• **Task directions**: Skip the images and return the records below exactly.

• **Data records**:
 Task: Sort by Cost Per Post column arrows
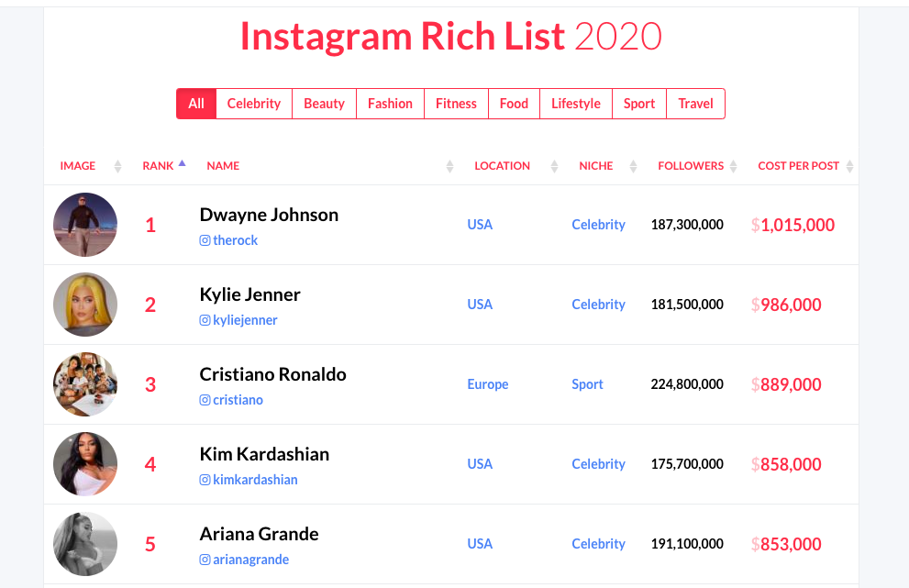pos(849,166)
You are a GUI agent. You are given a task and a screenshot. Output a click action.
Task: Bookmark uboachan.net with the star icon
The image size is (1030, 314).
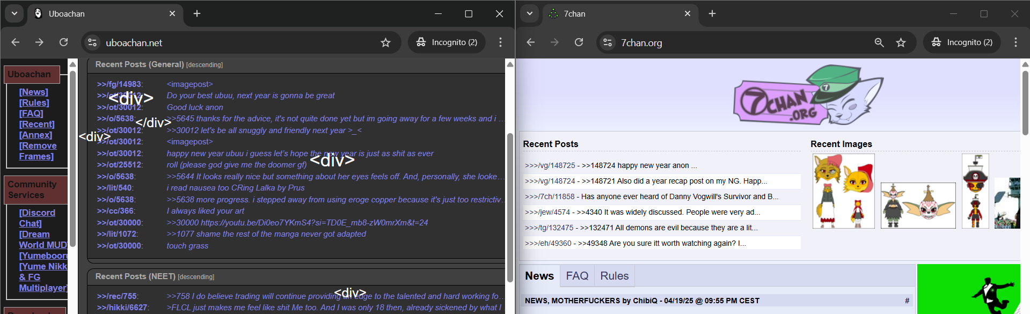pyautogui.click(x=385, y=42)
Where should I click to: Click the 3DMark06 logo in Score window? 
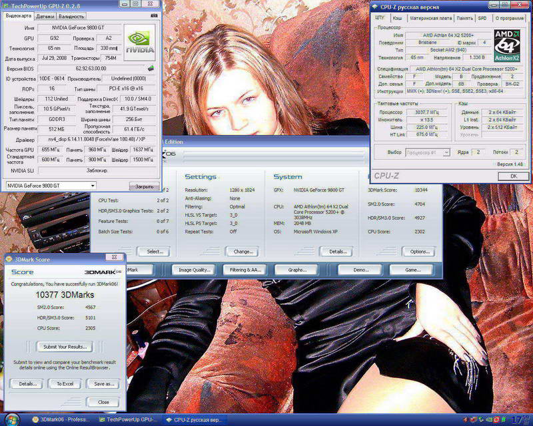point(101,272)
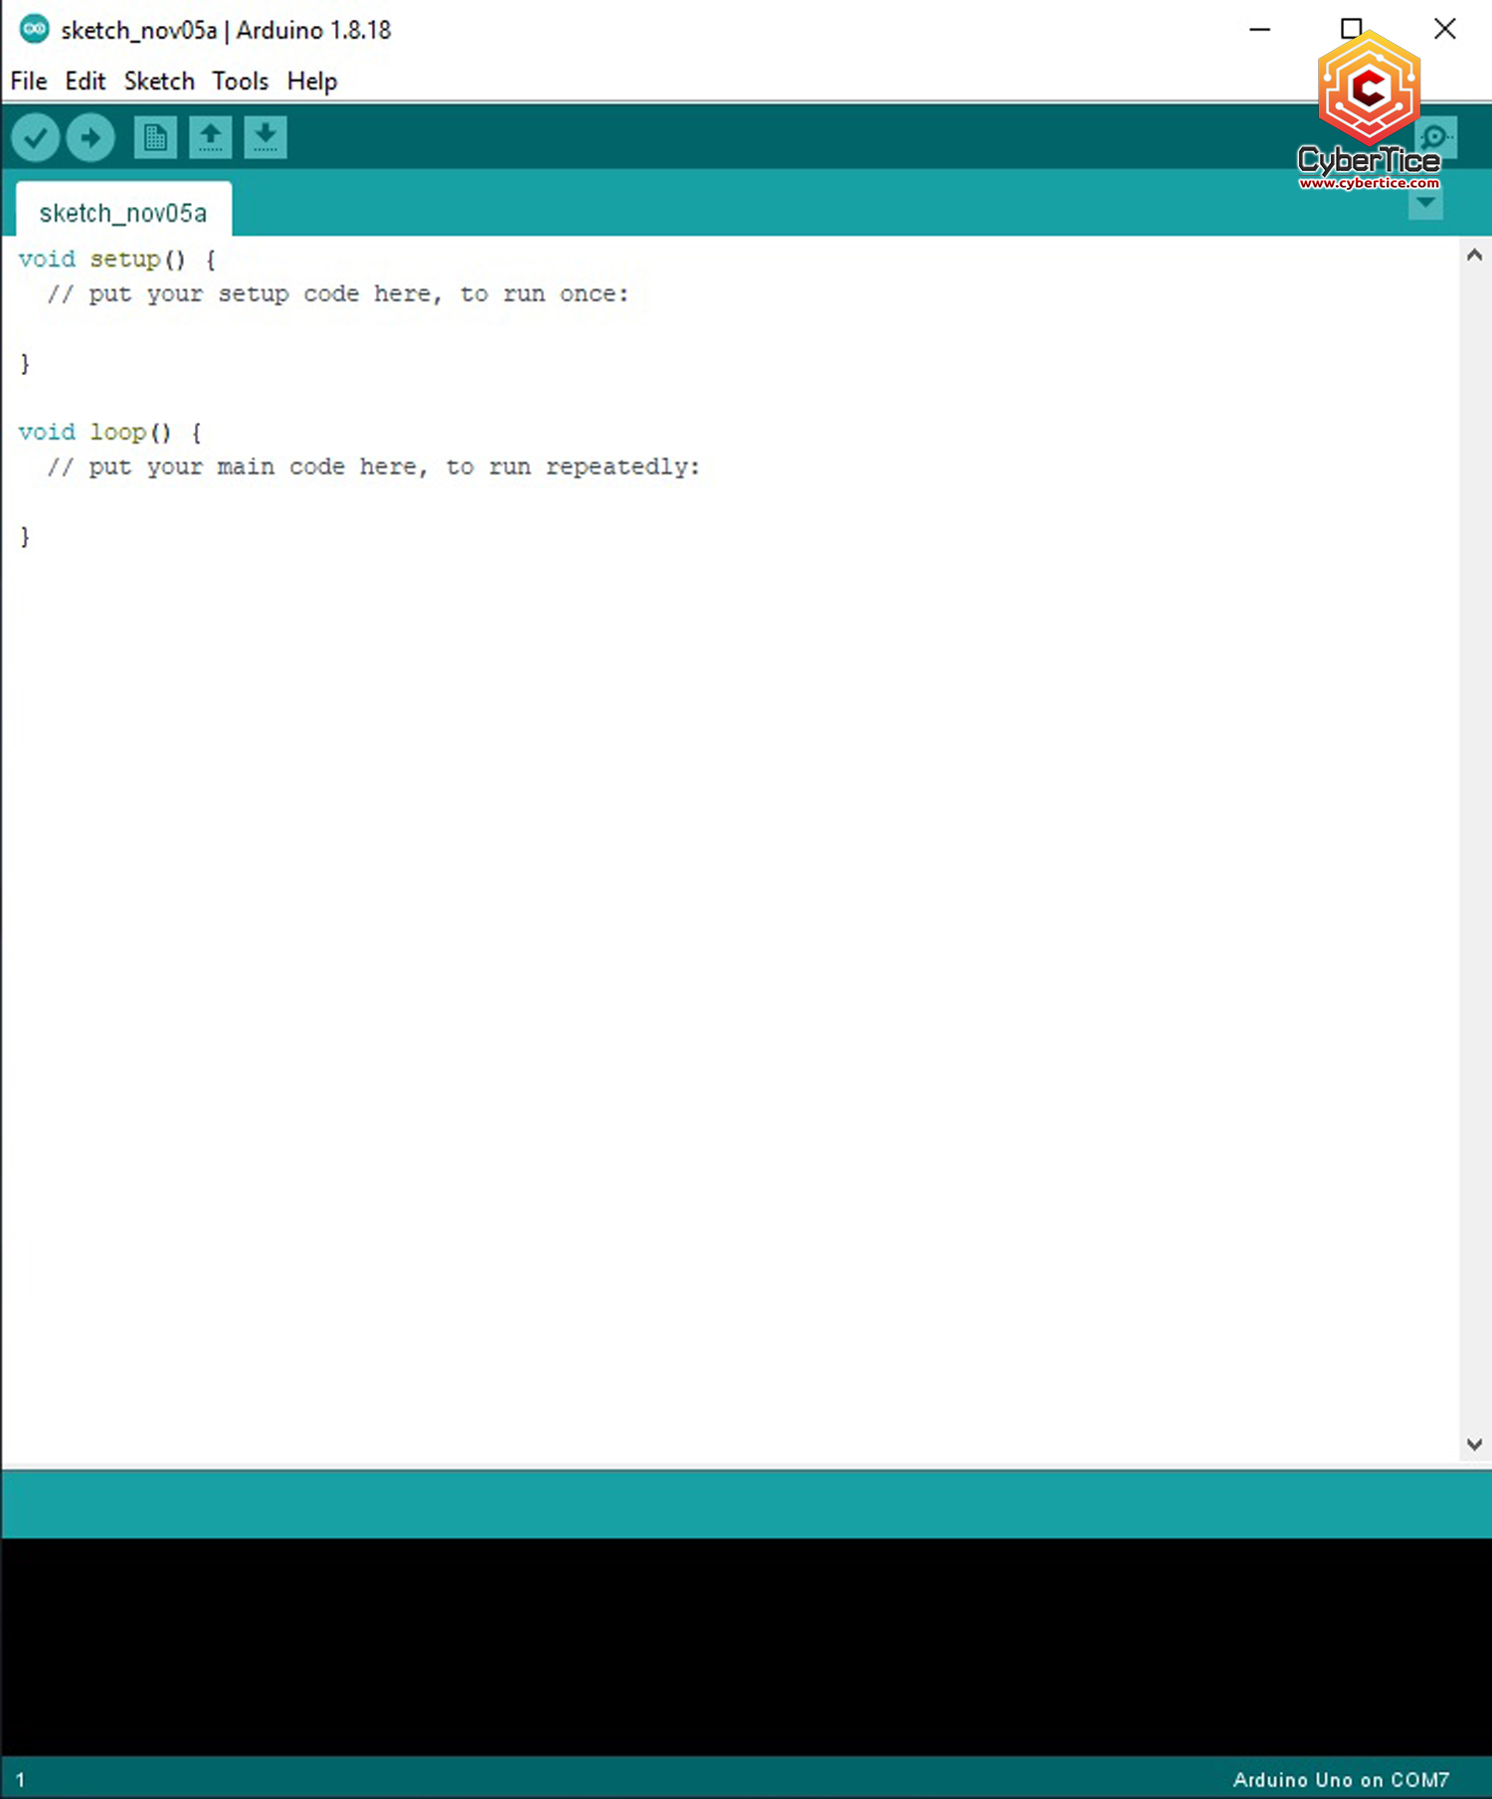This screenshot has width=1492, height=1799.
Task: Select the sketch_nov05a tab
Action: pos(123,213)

• **Answer to the exercise**:
 Task: Sort by Cost Per Post column arrows
pos(849,166)
You are a GUI agent. You are given a task and a screenshot. Output a click action.
Task: Bookmark uboachan.net with the star icon
The image size is (1030, 314).
pyautogui.click(x=385, y=42)
Where should I click to: Click the 3DMark06 logo in Score window? 
point(101,272)
This screenshot has width=1492, height=1799.
Task: Select the sketch_nov05a tab
Action: pos(123,213)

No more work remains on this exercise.